* BEGIN QUOTED TEXT *

Perhaps, as Joseph Femia—editor of the volume hereby reviewed—suggests in his concise yet comprehensive introduction to the life and work of “the hermit of Céligny”, it is true that Pareto’s cynical notion of social equilibrium, his lack of faith in human progress and collective enlightenment, his elusion of the comfortable categories of normal science, and the overwhelming theoretical as well as historical analyses in which he indulged for the sake of scientific completeness, scholarly precision, intellectual integrity, and academic pedantry make of Pareto one of the least inspiring authors that ever reached the status of “classic” in any discipline.

Yet, several scholars of the 20th century did read his work, no matter how uninspiring, depressing, tedious and taxing it could be. And they did not only read it, but also recognised its remarkable character and its profound insightfulness. In particular, many seemed to find Pareto’s work extremely appealing in connection with the general decline in individual liberty, social wellbeing and collective hope informing the aftermath of the First World War and of the ensuing boom-bust financial cycle of the 1920s, which unleashed the Great Depression and the affirmation of fascist regimes all over Continental Europe.

* END QUOTED TEXT *

- _SHORT PROBLEM_:
Please write out the Pareto review word for word, beginning at "Perhaps, as Joseph" and stopping after "in any discipline.".

* BEGIN ITEMS *

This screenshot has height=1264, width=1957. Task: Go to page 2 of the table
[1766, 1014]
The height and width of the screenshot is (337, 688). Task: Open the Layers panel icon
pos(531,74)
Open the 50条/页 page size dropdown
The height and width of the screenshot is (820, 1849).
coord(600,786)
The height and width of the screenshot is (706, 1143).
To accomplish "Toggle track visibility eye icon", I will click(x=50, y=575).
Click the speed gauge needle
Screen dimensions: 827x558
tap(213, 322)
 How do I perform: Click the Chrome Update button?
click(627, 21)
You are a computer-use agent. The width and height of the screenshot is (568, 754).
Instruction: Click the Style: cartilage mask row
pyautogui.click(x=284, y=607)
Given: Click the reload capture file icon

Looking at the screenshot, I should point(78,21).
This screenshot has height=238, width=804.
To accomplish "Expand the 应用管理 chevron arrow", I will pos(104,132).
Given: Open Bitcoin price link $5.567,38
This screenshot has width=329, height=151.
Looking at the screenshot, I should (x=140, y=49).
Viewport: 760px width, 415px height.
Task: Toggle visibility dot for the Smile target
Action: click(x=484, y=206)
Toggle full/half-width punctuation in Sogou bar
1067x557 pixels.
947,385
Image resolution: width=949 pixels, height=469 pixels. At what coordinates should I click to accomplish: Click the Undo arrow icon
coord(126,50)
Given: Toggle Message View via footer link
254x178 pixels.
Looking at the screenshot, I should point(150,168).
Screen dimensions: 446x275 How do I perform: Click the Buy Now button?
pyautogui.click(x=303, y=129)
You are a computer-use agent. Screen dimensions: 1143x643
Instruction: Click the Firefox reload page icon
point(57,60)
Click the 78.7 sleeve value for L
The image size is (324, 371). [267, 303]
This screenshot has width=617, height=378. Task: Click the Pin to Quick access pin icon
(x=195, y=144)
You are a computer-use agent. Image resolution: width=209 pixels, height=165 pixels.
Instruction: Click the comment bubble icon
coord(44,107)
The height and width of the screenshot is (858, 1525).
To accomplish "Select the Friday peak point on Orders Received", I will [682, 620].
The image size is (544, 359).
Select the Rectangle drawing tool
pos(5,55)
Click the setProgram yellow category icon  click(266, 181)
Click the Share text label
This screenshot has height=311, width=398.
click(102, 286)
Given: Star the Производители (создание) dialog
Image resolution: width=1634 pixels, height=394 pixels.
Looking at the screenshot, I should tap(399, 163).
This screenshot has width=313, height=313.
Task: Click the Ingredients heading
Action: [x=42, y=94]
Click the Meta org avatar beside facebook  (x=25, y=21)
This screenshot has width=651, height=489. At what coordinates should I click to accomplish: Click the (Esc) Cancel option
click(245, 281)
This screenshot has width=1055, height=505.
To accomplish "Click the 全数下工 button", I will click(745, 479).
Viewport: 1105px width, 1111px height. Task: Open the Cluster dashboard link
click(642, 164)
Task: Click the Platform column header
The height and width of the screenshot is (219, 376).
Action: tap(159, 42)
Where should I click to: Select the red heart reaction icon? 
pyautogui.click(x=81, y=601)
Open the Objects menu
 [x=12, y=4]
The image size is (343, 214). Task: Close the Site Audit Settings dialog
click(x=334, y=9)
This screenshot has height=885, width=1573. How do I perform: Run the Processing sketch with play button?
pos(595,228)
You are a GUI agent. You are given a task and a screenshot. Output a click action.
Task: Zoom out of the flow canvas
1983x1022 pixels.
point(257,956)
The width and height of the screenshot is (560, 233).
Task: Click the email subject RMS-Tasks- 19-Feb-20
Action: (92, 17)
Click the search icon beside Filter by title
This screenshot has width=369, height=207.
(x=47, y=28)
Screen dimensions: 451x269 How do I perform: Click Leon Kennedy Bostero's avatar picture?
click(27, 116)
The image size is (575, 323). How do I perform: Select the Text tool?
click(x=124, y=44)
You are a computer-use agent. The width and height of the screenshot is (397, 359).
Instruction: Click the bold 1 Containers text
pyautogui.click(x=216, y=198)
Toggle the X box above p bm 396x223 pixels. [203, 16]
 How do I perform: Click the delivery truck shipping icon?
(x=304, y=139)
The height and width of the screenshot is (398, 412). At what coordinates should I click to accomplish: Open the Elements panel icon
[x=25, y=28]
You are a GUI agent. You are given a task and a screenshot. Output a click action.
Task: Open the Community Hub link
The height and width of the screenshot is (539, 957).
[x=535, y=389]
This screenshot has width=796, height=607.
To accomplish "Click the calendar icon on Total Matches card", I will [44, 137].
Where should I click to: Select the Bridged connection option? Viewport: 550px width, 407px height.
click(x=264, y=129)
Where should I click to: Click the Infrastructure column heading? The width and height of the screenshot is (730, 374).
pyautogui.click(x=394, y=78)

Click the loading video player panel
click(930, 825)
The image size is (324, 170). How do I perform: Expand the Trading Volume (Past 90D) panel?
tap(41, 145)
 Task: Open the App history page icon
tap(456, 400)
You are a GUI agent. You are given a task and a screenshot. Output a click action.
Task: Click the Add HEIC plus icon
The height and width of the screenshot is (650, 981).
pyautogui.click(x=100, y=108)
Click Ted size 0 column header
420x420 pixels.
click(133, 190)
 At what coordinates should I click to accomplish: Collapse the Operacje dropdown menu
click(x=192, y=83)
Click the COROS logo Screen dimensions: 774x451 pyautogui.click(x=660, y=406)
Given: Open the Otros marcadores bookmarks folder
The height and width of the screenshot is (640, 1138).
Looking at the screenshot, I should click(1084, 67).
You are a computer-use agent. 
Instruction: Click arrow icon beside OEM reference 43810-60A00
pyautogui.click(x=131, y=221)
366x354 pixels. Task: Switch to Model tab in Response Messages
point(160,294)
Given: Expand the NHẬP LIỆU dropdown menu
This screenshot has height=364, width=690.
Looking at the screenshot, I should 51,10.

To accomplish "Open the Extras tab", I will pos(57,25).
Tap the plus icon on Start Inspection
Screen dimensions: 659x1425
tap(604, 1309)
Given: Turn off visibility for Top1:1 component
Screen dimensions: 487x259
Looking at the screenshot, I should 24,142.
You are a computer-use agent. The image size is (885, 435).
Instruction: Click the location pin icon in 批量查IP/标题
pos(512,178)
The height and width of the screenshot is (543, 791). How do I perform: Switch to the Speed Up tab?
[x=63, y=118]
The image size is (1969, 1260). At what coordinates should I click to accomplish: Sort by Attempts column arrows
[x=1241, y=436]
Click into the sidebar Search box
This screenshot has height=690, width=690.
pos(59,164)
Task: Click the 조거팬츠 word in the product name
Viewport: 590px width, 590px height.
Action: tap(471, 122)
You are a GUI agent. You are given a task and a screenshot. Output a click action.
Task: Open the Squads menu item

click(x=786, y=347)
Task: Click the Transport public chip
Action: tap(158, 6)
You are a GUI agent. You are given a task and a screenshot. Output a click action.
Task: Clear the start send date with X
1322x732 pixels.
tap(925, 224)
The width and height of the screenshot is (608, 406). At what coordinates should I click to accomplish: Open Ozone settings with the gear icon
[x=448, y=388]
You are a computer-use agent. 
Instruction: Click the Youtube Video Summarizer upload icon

* END ITEMS *

- _FINAL RESULT_:
Perhaps, as Joseph Femia—editor of the volume hereby reviewed—suggests in his concise yet comprehensive introduction to the life and work of “the hermit of Céligny”, it is true that Pareto’s cynical notion of social equilibrium, his lack of faith in human progress and collective enlightenment, his elusion of the comfortable categories of normal science, and the overwhelming theoretical as well as historical analyses in which he indulged for the sake of scientific completeness, scholarly precision, intellectual integrity, and academic pedantry make of Pareto one of the least inspiring authors that ever reached the status of “classic” in any discipline.